Humans don't learn from millions of labeled examples. Instead, we often learn from positive or negative experiences that we associate with our actions. Children that touch a hot stove once will never touch it again. Learning from experiences and the associated rewards or punishments is the core idea behind reinforcement learning (RL). RL allows us to learn sophisticated decision-making rules while having no data at all. Through this approach, several high-profile breakthroughs occurred in AI, such as AlphaGo, which beat the world Go champion in 2016.
In finance, reinforcement learning, also known as RL, is making inroads as well. In its 2017 report, Machine learning in investment management (https://www.ahl.com/machine-learning), Man AHL outlined a reinforcement system for order routing in the FX and futures market. Order routing is a classic problem in quantitative finance. When placing an order, funds can usually choose from different brokers and place their orders at different times. The goal is to fill the order as cheaply as possible. This also means minimizing the market impact, as large orders can lift prices of stocks.

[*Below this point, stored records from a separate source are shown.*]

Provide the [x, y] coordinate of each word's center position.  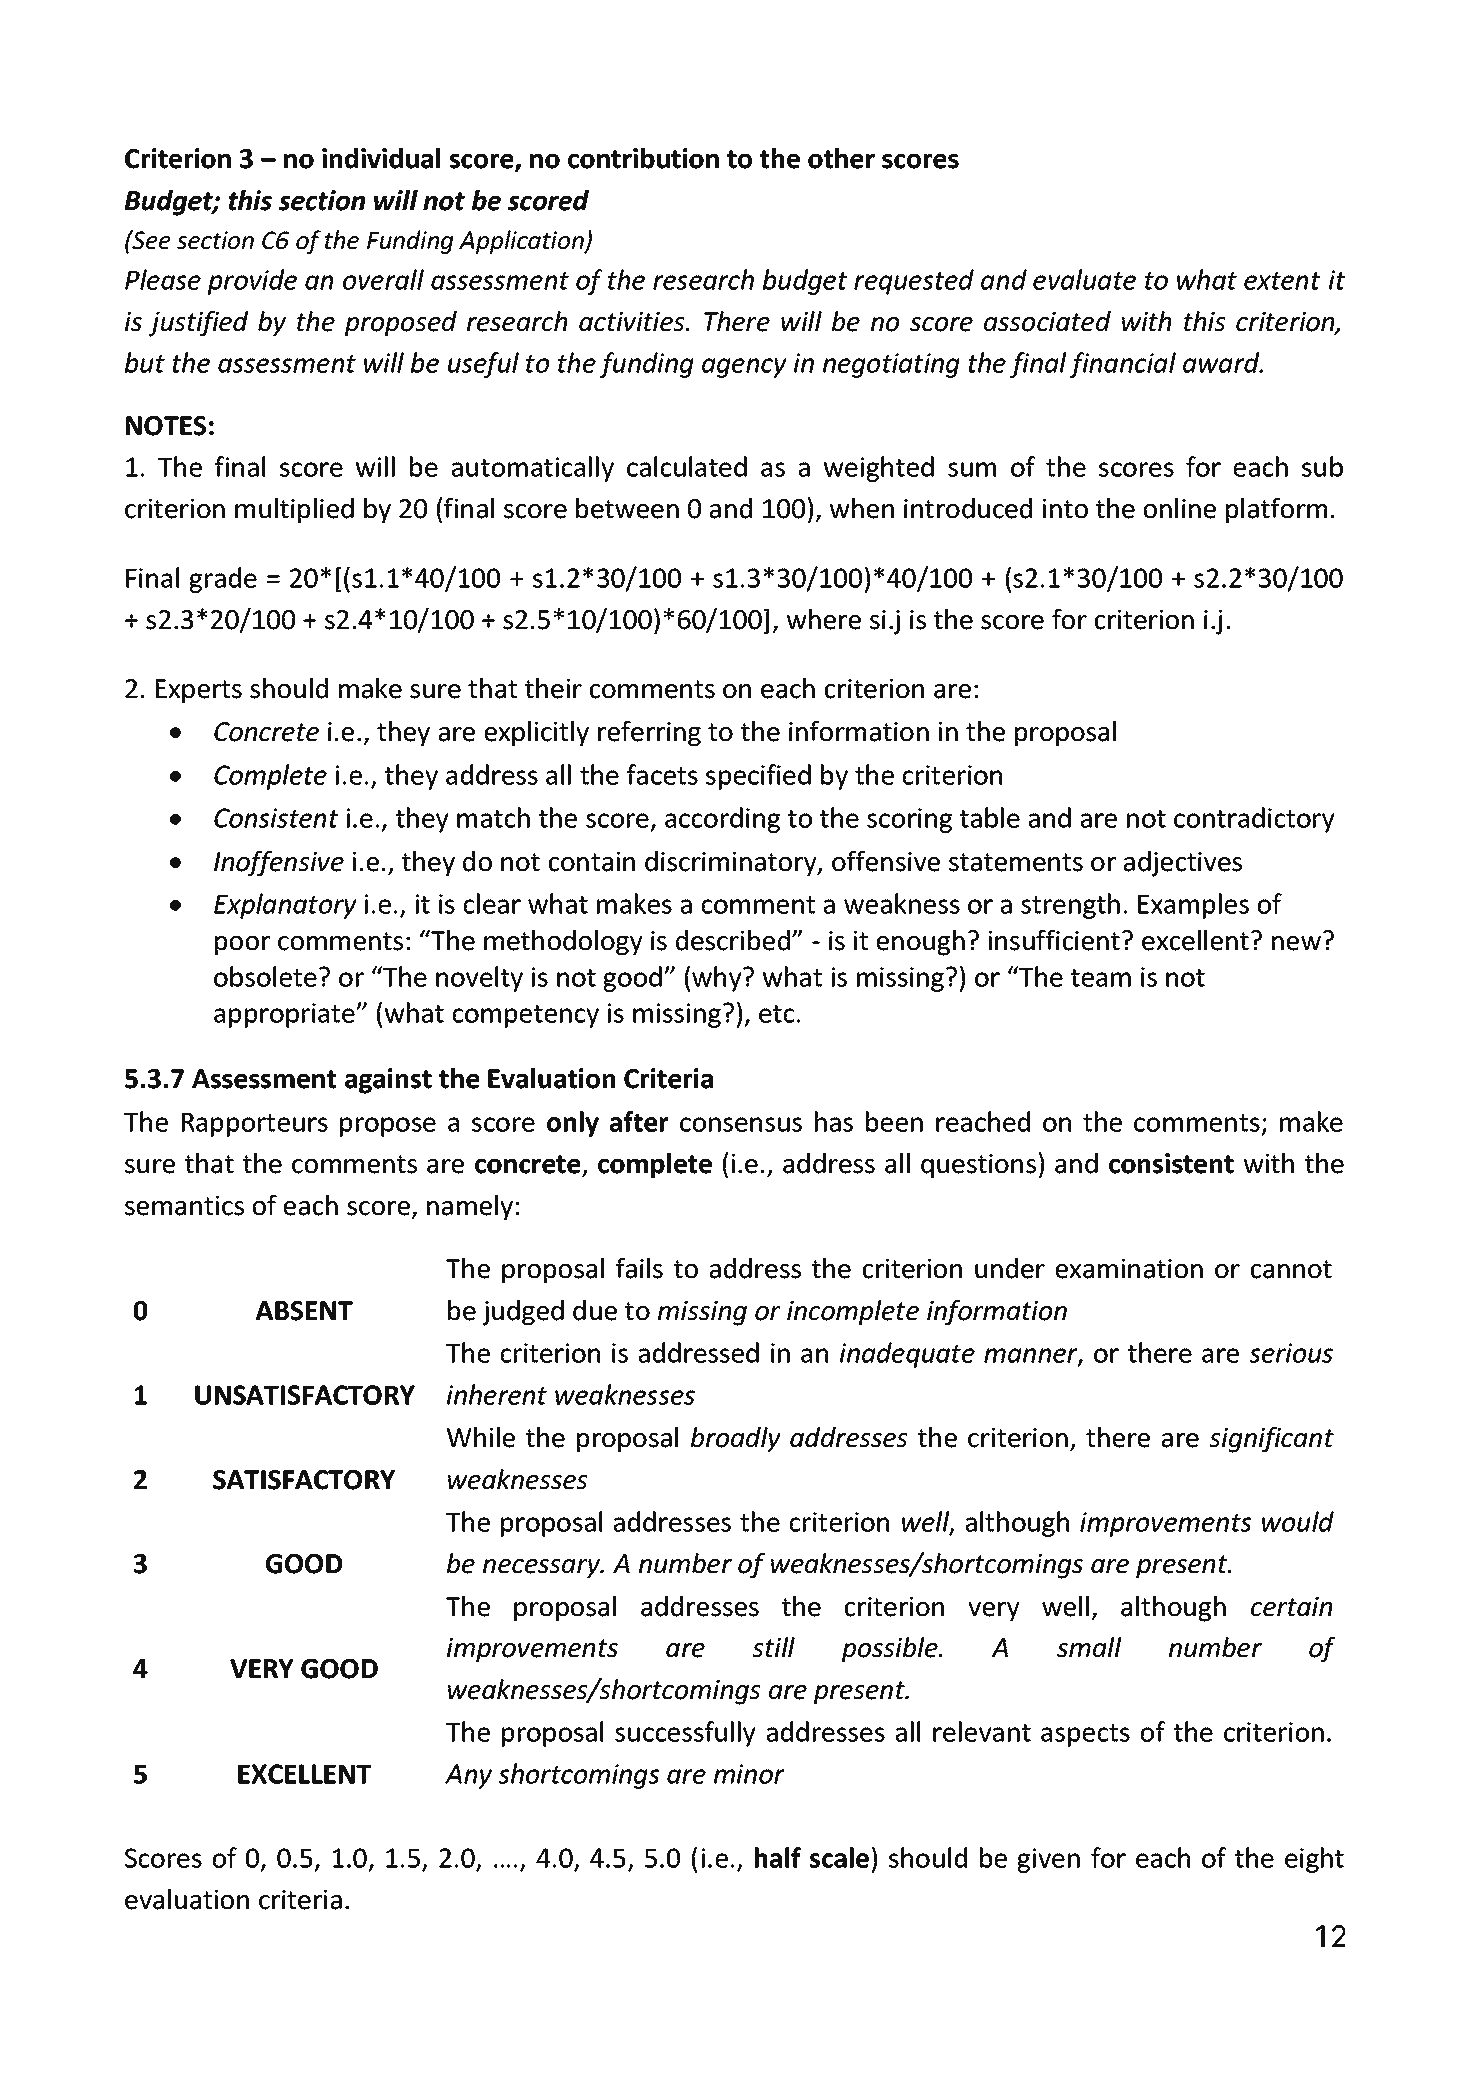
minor [749, 1774]
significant [1271, 1440]
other [841, 158]
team [1101, 978]
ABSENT [304, 1311]
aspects [1085, 1735]
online [1180, 508]
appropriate [285, 1015]
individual [381, 158]
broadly [736, 1440]
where [824, 619]
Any [468, 1776]
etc [776, 1014]
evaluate [1084, 279]
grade [223, 580]
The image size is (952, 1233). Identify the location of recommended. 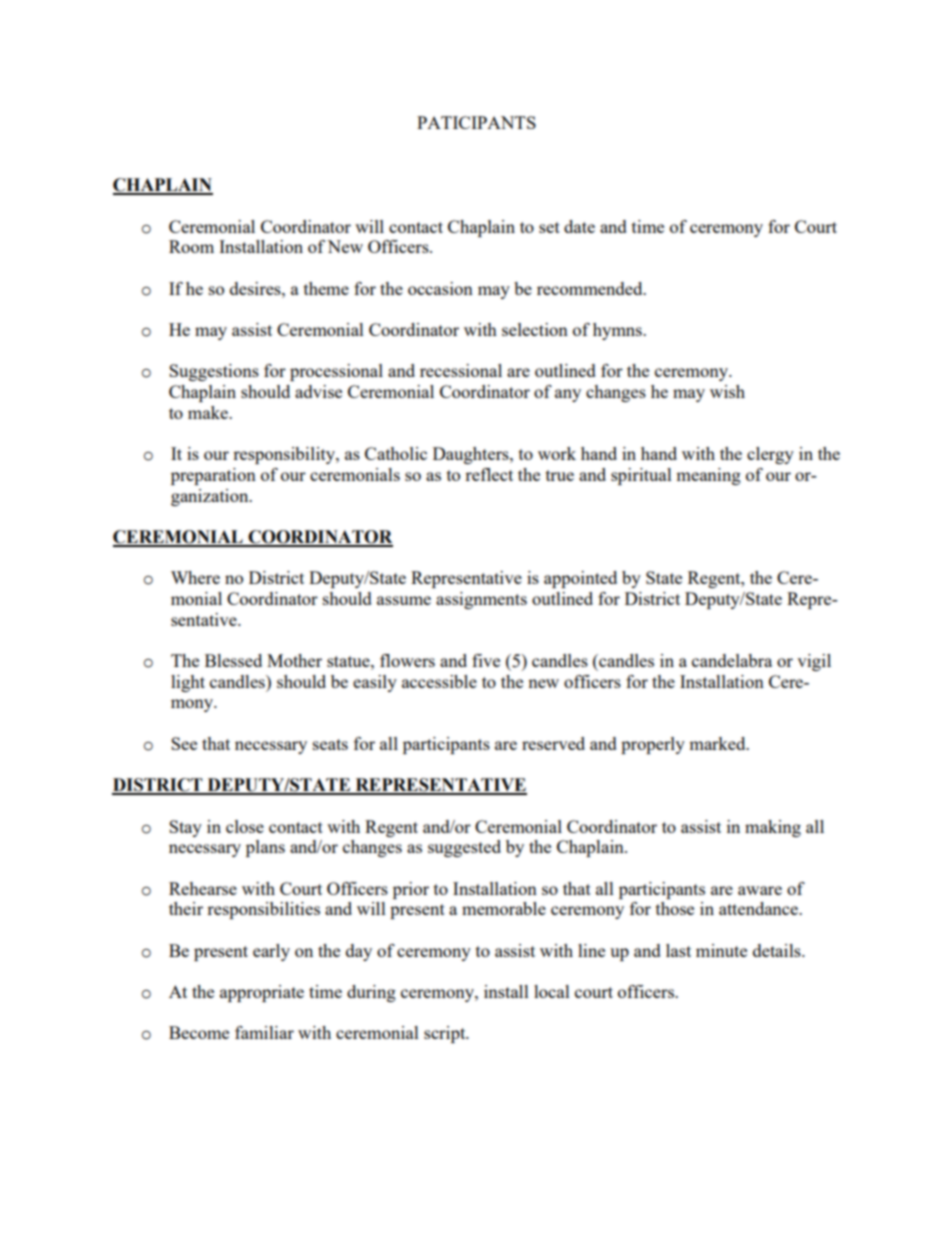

Traditional algorithms with colorful names such as Sniper or Guerilla rely on statistics from historical data and smart engineering. The RL-based routing system learned an optimal routing policy by itself. The advantage is that this system can adapt to changing markets and because of that it outperforms traditional methods in data-rich markets such as the FX market.
However, RL can do more. Researchers at OpenAI have used RL to predict when agents will collaborate or fight. Meanwhile at DeepMind, researchers there have used RL to yield new insights into the workings of the frontal cortex in the brain and the role of the dopamine hormone.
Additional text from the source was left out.